不登校生のための教育支援センターにおけるスポーツの役割

 文部科学省の調査によれば、年間30日以上の欠席で不登校とされた小中学生が、2023年度は34万6,482人に上り過去最多となっています。11年連続の増加で、30万人超は初めてです。コロナ禍で生活リズムが乱れたことなどが理由に挙げられています。不登校状態にある児童生徒の学校復帰や社会的自立をサポートする教育支援センターの約80%で、何らかのスポーツ活動が行われています。

 教育支援センターとスポーツの関わりについては、不登校の子どもについて、本人の心身の状態から混乱期、低迷期、回復期に分けた上で、回復期に特にスポーツが有用であるとされています。コミュニケーションが増え、ポジティブな考え方ができるようになる時期に運動することで、他者との協働関係を構築したり、ストレスが発散されたりする効果がみられます。

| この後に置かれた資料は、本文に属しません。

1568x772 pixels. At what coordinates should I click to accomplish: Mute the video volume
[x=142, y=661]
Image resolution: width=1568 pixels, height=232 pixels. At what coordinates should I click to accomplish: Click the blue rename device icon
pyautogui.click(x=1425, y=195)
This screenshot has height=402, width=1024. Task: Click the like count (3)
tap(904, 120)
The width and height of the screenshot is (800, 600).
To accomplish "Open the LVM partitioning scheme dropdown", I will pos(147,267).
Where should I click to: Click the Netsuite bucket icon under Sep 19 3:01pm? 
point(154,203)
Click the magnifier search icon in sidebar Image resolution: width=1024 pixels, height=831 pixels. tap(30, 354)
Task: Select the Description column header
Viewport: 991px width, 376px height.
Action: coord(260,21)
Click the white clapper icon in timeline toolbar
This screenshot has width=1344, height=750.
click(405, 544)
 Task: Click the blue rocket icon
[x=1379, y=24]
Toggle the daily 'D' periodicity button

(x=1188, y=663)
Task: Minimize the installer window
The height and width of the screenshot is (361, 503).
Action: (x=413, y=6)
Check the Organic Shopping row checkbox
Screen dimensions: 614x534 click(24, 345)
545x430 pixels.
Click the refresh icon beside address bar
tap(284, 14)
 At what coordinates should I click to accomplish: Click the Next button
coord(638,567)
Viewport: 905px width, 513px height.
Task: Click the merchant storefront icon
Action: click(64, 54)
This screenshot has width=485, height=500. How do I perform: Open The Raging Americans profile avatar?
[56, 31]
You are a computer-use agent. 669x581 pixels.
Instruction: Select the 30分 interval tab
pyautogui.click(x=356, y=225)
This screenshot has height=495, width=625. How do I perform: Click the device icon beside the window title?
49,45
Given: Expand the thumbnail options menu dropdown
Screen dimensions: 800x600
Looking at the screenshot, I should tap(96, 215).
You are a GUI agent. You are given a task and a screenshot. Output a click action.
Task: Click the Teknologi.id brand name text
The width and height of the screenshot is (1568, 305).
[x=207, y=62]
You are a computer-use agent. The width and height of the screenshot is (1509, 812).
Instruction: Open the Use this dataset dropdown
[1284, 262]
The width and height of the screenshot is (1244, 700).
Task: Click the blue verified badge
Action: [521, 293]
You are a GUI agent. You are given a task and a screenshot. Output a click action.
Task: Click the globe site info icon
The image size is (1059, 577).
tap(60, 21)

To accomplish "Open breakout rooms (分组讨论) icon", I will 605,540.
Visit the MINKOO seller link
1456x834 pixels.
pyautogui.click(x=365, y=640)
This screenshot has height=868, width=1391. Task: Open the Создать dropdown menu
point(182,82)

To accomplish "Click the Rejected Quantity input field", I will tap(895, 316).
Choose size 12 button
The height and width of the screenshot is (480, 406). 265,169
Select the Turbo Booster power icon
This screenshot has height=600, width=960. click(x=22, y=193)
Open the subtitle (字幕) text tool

 実施されている競技の中で、最多は卓球で87.9%です。続いてバドミントンの78.4%、バレーボールの28.7%とネット型のスポーツが続きます。いずれも相手が自分のコートに入ってくることがなく、接触も少なくラリーを続ける遊び方もあります。楽しむ、遊ぶという感覚で良く、他者と同じ時間を共有するだけで、子どもたちにとっては貴重な機会になります。しかし、スポーツを強制すべきではなく、本人の意欲が出てくるまでは、待つ姿勢が求められます。